“But look—”
“I been lookin’ a sight longer ’n’ you have, Lady.” At first he had called her Lady as a dignified and polite form of greeting. After that it became a sort of title of affection, which spread from Tubal to Gibeon. “I been lookin’ and seein’, and what I see is that they’s jest one thing folks is real int’rested in, and that’s earnin’ a livin’.”
“I don’t believe it, Tubal. I believe people want to do right. I believe everybody would rather do right and be good—if some one would just show them how.”
“Mebby, but you better let somebody else take the pointer and go to the blackboard. You got to eat three times a day, Lady, and this here paper’s got to step up and feed you. Look at it reasonable. What d’ye git by stirrin’ things up? Why, half a dozen real good folks claps their hands, but they don’t give up a cent. What d’ye git if you keep your hands off and let things slide? You git the county printin’, and consid’able advertisin’ and job work that Abner Fownes kin throw to you. You git allowed to eat. And there you be.... Take that letter of the perfessor’s, fer instance——”

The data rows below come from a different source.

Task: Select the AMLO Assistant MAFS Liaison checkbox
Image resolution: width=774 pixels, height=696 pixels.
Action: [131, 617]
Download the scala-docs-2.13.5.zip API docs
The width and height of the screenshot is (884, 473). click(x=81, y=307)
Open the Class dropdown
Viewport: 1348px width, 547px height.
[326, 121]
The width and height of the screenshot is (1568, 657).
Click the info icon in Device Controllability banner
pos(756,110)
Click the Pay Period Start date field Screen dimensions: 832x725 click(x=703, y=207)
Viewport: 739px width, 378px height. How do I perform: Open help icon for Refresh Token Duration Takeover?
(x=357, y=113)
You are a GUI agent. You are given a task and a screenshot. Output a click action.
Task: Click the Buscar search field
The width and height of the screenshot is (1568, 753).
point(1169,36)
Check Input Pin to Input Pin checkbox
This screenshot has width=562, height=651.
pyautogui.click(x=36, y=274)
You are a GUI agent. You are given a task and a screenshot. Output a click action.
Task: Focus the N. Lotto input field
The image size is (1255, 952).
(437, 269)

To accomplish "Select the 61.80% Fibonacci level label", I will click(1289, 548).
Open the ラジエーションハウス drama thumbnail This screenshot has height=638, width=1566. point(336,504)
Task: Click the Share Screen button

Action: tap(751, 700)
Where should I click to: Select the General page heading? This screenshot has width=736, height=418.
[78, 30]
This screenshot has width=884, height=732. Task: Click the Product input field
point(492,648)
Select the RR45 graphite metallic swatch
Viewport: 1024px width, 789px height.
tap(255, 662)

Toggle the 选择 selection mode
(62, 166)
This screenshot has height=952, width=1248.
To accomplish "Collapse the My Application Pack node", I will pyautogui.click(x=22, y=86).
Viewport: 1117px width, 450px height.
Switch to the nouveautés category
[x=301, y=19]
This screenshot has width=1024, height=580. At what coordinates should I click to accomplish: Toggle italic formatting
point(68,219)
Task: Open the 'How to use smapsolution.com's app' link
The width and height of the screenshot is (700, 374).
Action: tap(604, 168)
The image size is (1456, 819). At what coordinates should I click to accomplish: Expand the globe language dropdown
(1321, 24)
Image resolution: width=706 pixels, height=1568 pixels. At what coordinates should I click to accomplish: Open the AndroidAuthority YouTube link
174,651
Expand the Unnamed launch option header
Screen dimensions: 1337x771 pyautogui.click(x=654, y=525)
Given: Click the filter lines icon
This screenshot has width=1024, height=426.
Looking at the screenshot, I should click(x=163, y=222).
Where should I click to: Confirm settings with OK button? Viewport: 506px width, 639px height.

“I’m going to print that letter if—if I starve.”
“Which is what the perfessor’s doin’ right now.... And where’s Sheriff Churchill? Eh? Tell me that.”
“Tubal, what is this about the sheriff? Has he really disappeared?”
“If you don’t b’lieve it, go ask his wife. The Court House crowd lets on he’s run off with a woman or mebby stole some county funds. They would.... But what woman? The’ wa’n’t no woman. And Churchill wa’n’t the stealin’ kind.”
“What do you think, Tubal?”
“Lady, I don’t even dast to think.”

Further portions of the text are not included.